▶ [WHAT IS BEING ASKED] Rewrite every one of the records below as a JSON list of strings with one string per line, omitting blank lines. Leave the pictures out of the answer.

▶ [Item position entries]
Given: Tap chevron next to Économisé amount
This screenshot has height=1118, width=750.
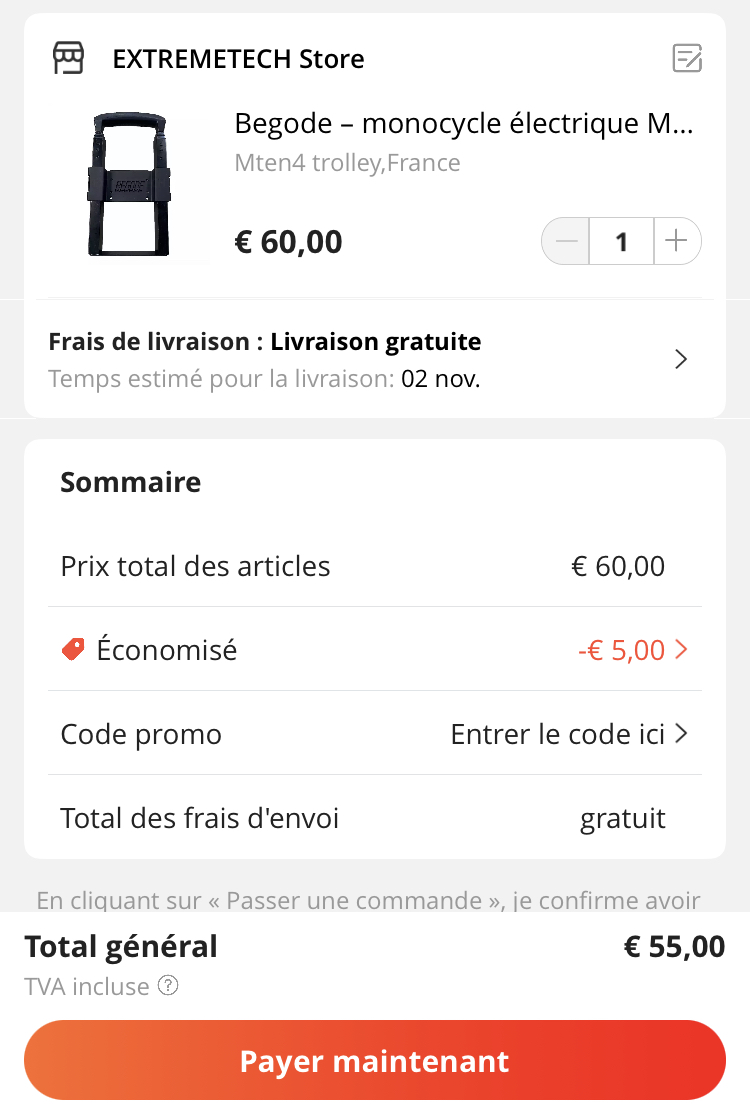Looking at the screenshot, I should (x=681, y=650).
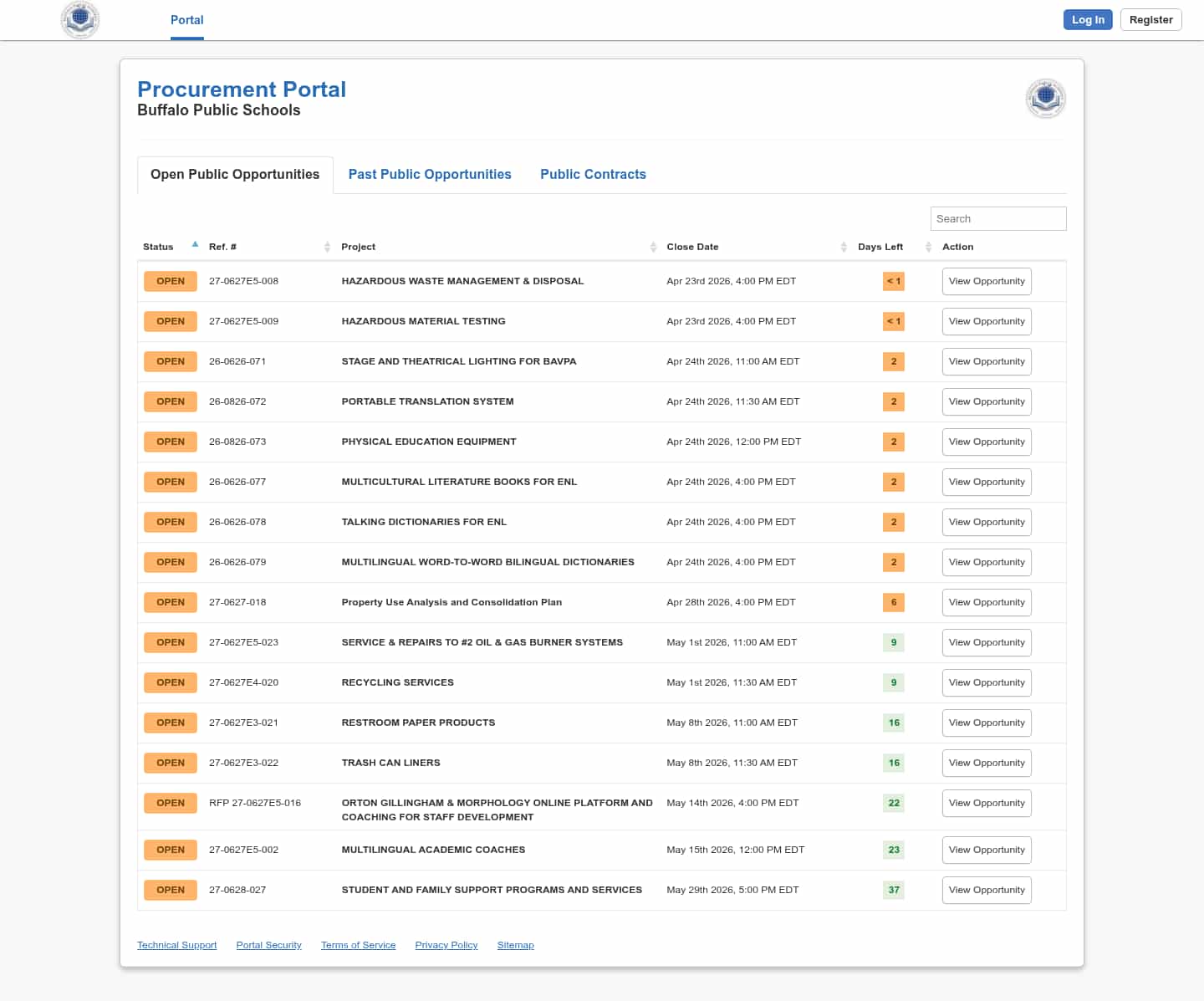This screenshot has width=1204, height=1001.
Task: Click the 37 days left badge
Action: tap(894, 890)
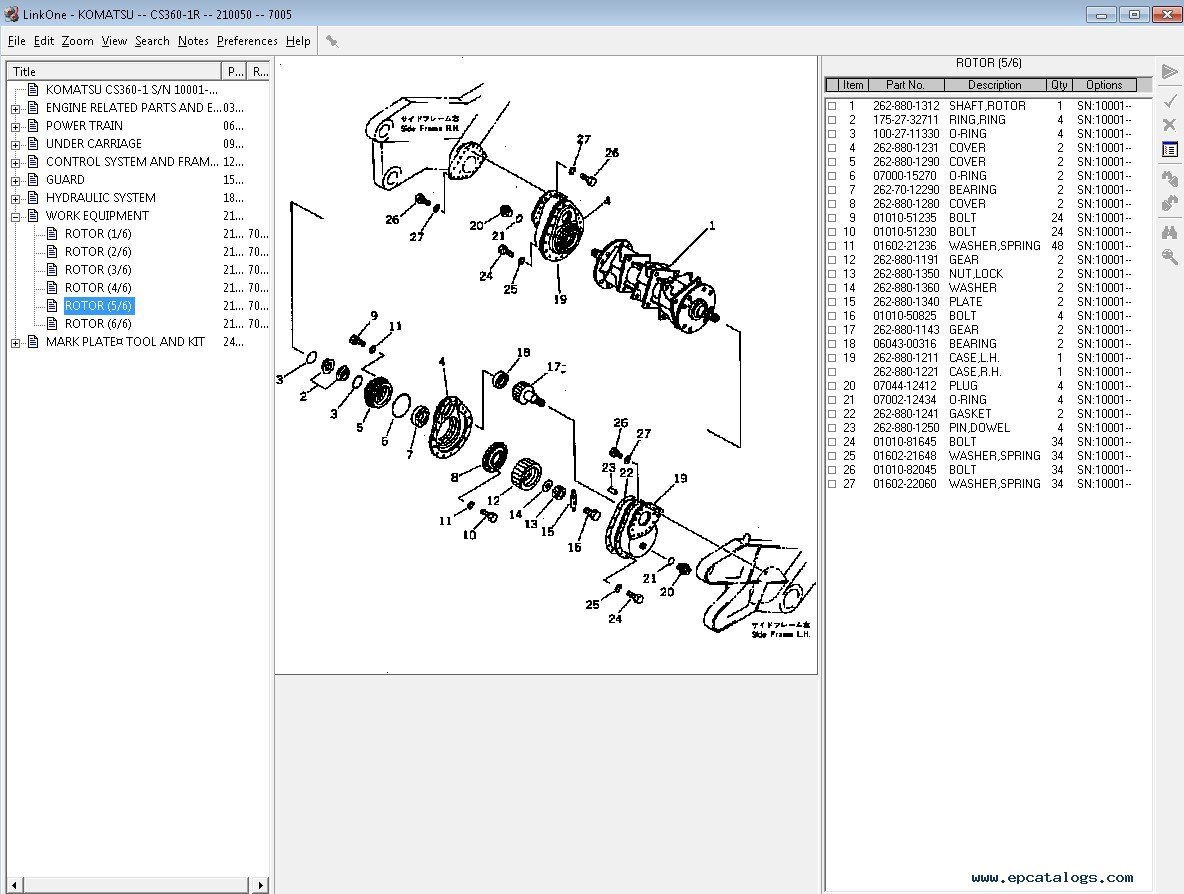Click the parts list view icon
Viewport: 1184px width, 894px height.
pos(1169,150)
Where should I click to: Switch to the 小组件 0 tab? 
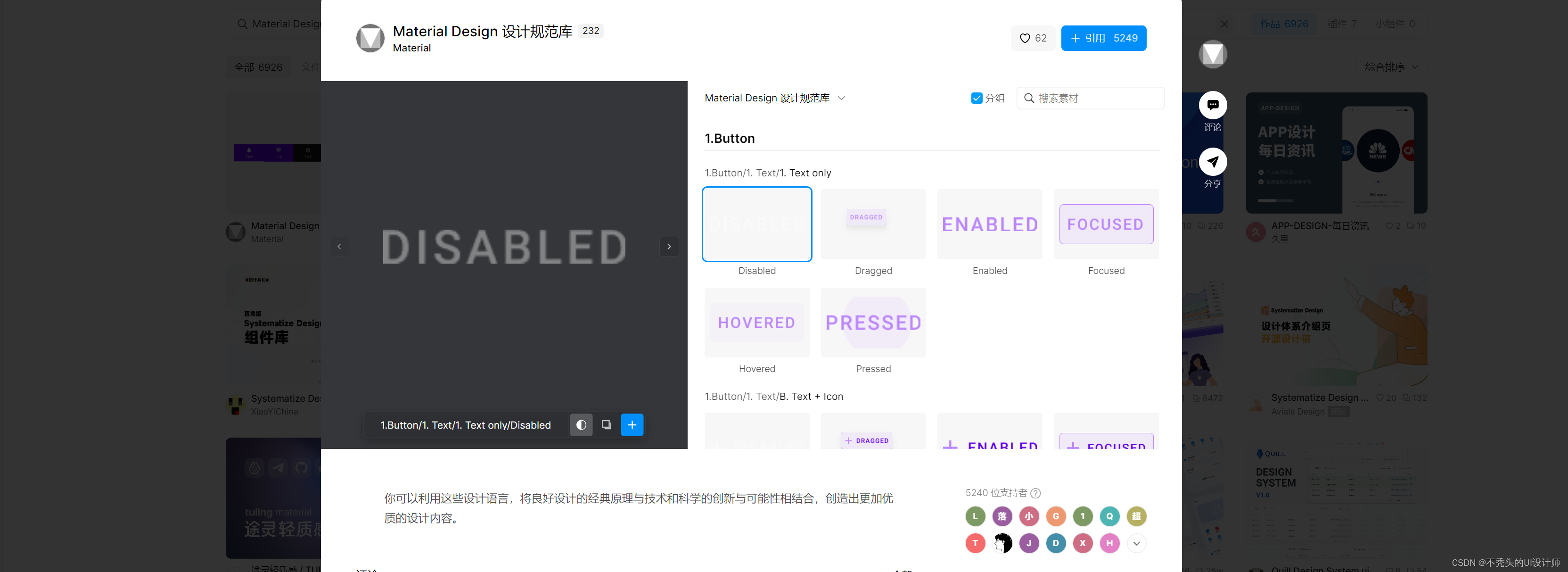pyautogui.click(x=1394, y=24)
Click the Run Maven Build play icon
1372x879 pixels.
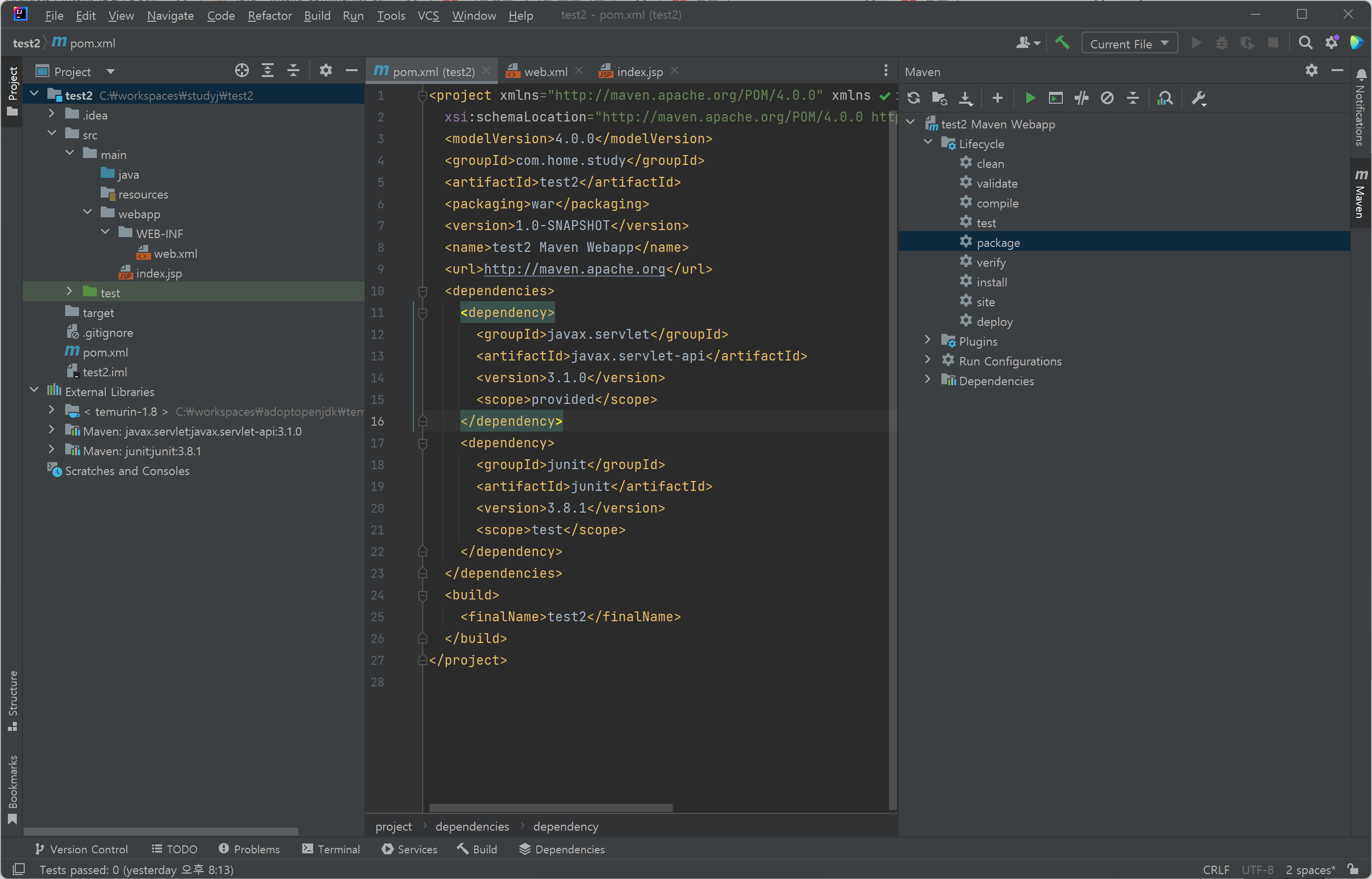pyautogui.click(x=1030, y=98)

▶ [EXERCISE ANSWER]
[
  "Given: Tap chevron next to Économisé amount",
  "This screenshot has height=1118, width=750.",
  "Looking at the screenshot, I should (x=681, y=650).",
  "This screenshot has width=1204, height=1001.",
  "Task: Click the 37 days left badge",
  "Action: tap(894, 890)",
  "Click the parts list view icon",
  "Viewport: 1184px width, 894px height.",
  "pos(1169,150)",
  "Where should I click to: Switch to the 小组件 0 tab? ",
  "pyautogui.click(x=1394, y=24)",
  "Click the Run Maven Build play icon",
  "1372x879 pixels.",
  "pyautogui.click(x=1030, y=98)"
]